Sur l'attitude très grave des délégations européennes siégeant à l'ONU est intervenu il y a quelques jours le député européen du Parti Communiste de Grèce (KKE), Giorgos Toussas, qui a dénoncé avec force le comportement « bi-partisan » des gouvernements, qu'ils soient de droite ou sociaux-démocrates, de l'UE, qui démontrerait comment l'anti-communisme, aujourd’hui ouvertement encouragé par les résolutions adoptées au niveau communautaire, « cadre parfaitement avec la tolérance vis-à-vis du fascisme et avec la glorification des groupes fascistes » tout comme il insulte scandaleusement la lutte anti-fasciste et les sacrifices endurés par les peuples du continent pendant la seconde guerre mondiale.

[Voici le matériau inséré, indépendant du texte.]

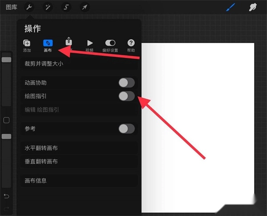Select the Brush tool

click(x=231, y=7)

Dans la question posée au Conseil, Toussas demande: « Le fait que l'UE se soit abstenue sur la résolution signifie peut-être qu'elle approuve et soutient la glorification et la réhabilitation des groupes fascsistes et de ceux qui ont collaboré avec les criminels de guerre nazis dans une série d'Etats-membres de l'Union Européenne et dans d'autres pays européens? Le refus de condamner la glorification du fascisme fait peut-être partie de la tentative historiquement infondée de mettre sur le même plan Nazisme et Communisme? »
La délégation du KKE au Parlement Européen s'est saisi de l'occasion pour dénoncer également la violente campagne anti-communiste, qui connaît une escalade inquiétante ces derniers mois, à partir de la décision prise par les autorités polonais d'interdire même les symboles qui se réclament des idéaux du communisme et de la demande exprimée au gouvernement, de la part de certains secteurs du parlement de République Tchèque, d'interdire le Parti Communiste de Bohême-Moravie.
« Le Conseil condamne-t-il les mesures réactionnaires du gouvernement polonais ainsi que les persécutions actuelles contre les communistes et les travailleurs en général? », a demandé un autre député européen du KKE, Babis Angourakis.